:: Given exercise ::
Copy out, word for word, everything in the records from the line containing "Given: Open Stephanie" down to the end of the records, leaving out the pictures.

:: Input records ::

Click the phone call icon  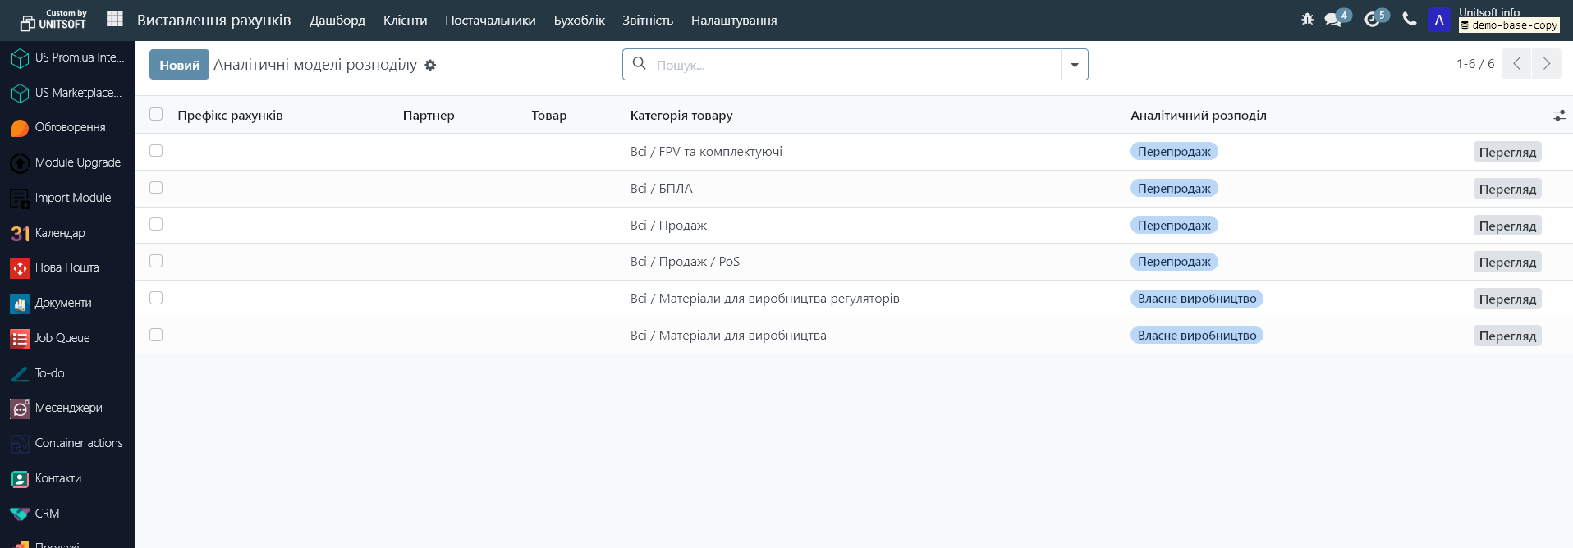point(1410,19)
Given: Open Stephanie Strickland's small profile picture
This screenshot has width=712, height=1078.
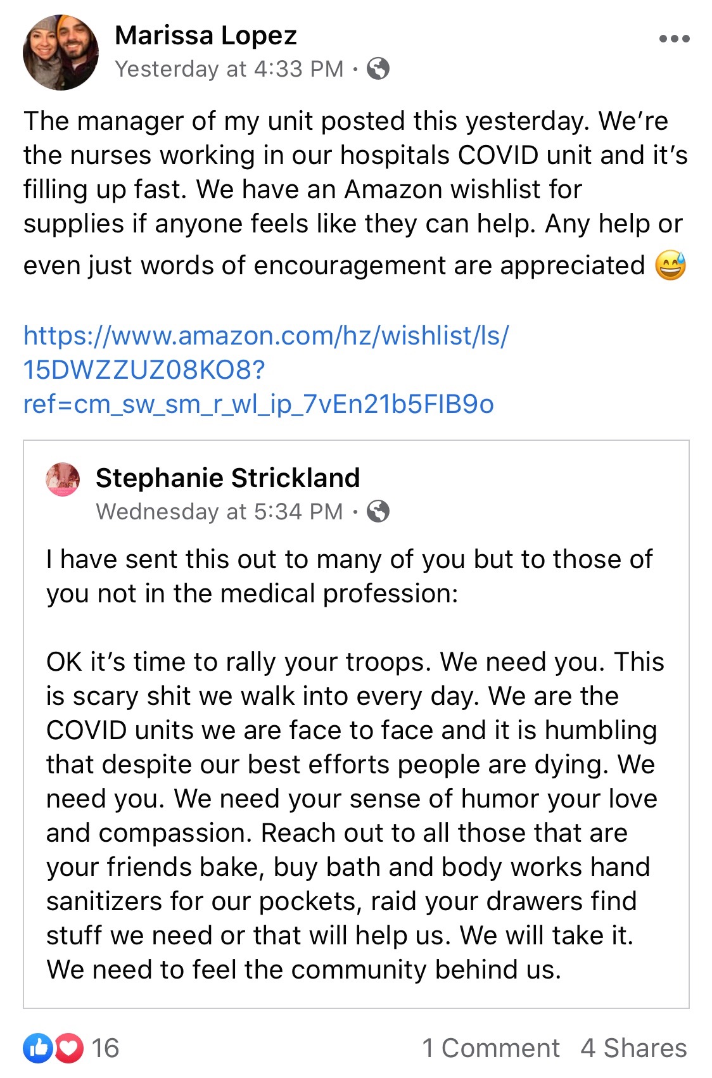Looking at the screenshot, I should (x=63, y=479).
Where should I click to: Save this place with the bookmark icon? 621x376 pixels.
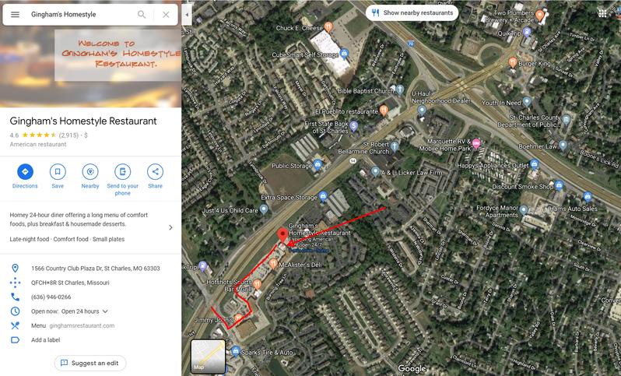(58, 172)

:: Task result ::
Given: Open Stephanie Strickland's small profile picture
This screenshot has width=712, height=1078.
Looking at the screenshot, I should (x=63, y=479).
Where should I click to: Save this place with the bookmark icon? 621x376 pixels.
(58, 172)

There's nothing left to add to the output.